▶ WHAT YOU WILL DO: The result should be every line in the data below that carries the string "Click".

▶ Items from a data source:
══════

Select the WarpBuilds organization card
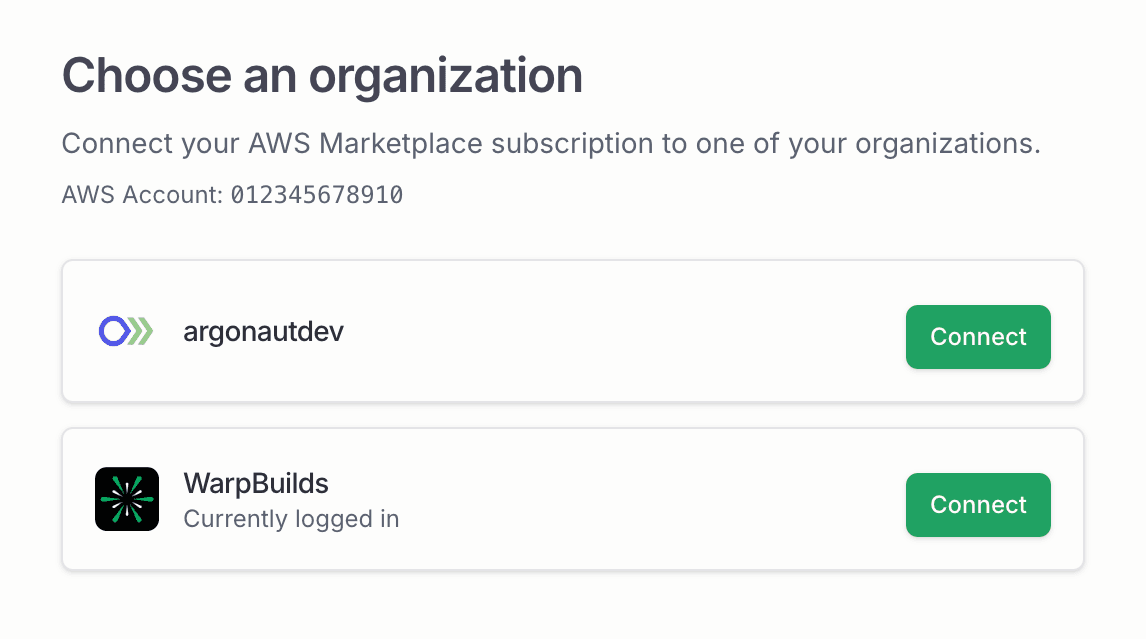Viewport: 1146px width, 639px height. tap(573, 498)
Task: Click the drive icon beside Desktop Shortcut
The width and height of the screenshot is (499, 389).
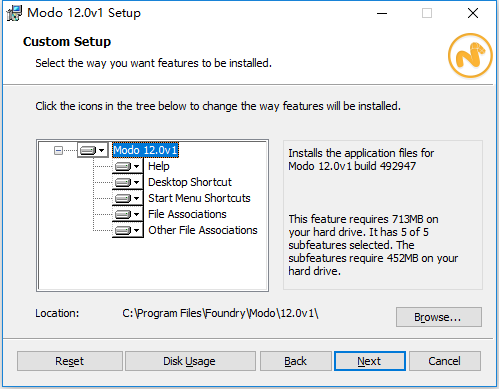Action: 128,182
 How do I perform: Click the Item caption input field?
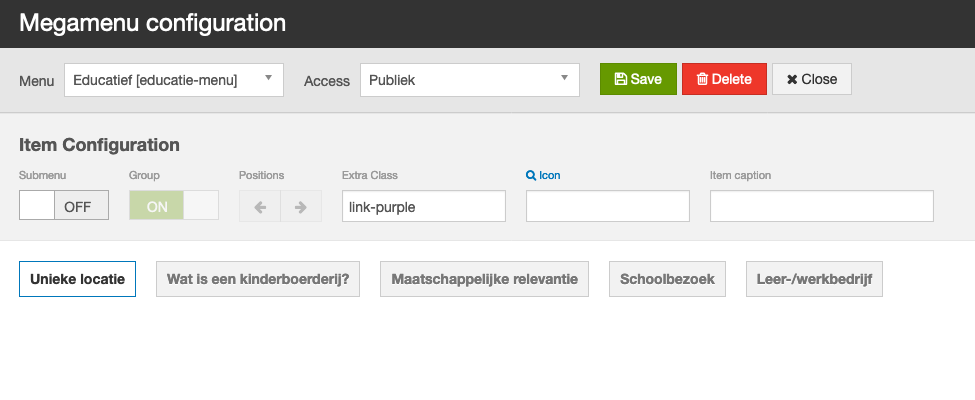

══════

▶ ANSWER BELOW:
Task: Click the drive icon beside Desktop Shortcut
 How do I perform: Click the Item caption input field?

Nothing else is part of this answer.